El Black Friday es el pistoletazo de salida. Todo el mundo compra pensando en los regalos de Navidad. Se han encendido las luces y el mercadillo navideño de la plaza Mayor hace días que alegra la ciudad. No hace frío, pero ya sentimos ese ambiente de fiesta.

Las películas en el cine son propias de esta época del año. El buen tiempo nos invita a las terrazas y el mar. Sin embargo, en invierno nos apetece el ritual de las colas en la taquilla, las palomitas, las películas. Las salas nos acogen con amabilidad.

Ahora, cuando los días son tan cortitos, salimos fuera de casa, pero siempre deseamos regresar. Los días breves nos animan a buscar el calor del hogar, si tenemos la suerte de tener un hogar, con libros y sofás, con una nevera llena y compañía.

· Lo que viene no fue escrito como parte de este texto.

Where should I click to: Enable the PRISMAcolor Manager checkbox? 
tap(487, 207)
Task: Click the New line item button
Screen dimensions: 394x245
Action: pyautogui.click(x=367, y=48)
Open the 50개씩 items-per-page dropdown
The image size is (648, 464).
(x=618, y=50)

Nos preparamos para la Navidad, mientras resuena en nuestros oídos la catástrofe de Valencia, las guerras incomprensibles, el desconcierto. Por eso es tan importante la familia: es el único salvavidas ante la intemperie. En muchos encuentros familiares habrá discusiones y tensión. Menuda estupidez. Si supiéramos que la presencia de unos pocos nos protege de la soledad de las multitudes, otro gallo cantaría. Seríamos más conscientes de la suerte que implica pertenecer a un colectivo. Ser parte de alguna cosa que nos engloba y que es mayor que nosotros mismos.

Vienen días de películas, encuentros, regalos comprados con más o menos entusiasmo, comidas. Vienen tiempos de música distinta, peculiar. Las conversaciones serán superficiales o profundas, amenas o insustanciales. Los seres humanos necesitamos fiestas y palabras. Nos ayudan a seguir adelante.